▶ WORK INSTRUCTIONS:
Show all lines below holding the string "dropdown".

━━━━━ MATERIAL SHOWN

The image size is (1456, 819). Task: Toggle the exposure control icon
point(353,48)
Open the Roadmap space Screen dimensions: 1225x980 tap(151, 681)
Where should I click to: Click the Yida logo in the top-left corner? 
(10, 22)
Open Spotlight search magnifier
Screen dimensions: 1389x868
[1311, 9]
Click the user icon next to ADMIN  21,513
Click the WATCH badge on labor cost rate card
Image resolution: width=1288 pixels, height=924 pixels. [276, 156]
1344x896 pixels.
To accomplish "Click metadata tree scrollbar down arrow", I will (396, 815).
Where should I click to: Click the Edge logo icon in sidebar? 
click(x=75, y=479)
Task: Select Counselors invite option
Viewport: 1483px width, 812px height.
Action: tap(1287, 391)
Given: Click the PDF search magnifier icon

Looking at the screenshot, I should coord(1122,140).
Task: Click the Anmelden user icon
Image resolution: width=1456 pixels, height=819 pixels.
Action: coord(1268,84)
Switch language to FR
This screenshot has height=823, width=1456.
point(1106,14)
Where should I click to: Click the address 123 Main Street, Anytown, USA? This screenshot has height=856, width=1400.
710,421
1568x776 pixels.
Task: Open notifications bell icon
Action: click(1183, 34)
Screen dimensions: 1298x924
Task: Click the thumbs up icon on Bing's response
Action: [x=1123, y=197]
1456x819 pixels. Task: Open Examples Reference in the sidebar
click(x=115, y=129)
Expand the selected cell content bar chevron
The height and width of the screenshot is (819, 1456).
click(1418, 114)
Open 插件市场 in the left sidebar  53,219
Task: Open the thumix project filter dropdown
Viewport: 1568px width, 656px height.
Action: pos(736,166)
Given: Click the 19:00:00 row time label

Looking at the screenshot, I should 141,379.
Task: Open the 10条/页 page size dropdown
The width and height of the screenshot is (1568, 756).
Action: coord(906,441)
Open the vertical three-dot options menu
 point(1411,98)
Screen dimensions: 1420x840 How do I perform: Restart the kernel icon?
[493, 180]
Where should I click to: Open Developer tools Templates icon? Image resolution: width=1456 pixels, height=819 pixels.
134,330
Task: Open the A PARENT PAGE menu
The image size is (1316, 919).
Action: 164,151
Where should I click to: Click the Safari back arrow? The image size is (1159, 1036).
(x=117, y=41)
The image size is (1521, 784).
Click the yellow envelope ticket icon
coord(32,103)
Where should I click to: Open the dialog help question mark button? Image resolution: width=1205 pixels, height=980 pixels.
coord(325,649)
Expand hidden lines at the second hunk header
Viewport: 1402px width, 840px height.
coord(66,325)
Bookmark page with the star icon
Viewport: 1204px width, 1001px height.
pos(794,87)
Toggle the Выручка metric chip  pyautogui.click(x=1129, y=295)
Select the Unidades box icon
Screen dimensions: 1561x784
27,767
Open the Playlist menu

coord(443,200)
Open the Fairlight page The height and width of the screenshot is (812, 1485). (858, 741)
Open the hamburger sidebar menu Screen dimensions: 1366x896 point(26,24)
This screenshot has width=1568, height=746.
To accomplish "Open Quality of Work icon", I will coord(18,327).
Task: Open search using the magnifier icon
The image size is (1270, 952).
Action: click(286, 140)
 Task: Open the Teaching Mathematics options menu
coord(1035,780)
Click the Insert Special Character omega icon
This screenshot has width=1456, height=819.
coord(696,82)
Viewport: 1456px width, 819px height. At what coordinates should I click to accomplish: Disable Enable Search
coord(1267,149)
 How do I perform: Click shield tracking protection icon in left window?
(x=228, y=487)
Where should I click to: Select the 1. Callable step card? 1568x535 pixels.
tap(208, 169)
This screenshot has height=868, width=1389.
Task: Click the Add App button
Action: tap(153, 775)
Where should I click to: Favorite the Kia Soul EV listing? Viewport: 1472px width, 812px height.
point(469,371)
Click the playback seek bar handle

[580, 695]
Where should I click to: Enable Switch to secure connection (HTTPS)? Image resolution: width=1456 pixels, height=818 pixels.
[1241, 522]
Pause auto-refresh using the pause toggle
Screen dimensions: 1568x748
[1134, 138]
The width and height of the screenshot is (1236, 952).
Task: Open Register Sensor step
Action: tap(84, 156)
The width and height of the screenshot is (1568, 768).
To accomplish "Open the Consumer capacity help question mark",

━━━━━━━━━━

▶ REPLY:
Task: Open the thumix project filter dropdown
Task: Open the 10条/页 page size dropdown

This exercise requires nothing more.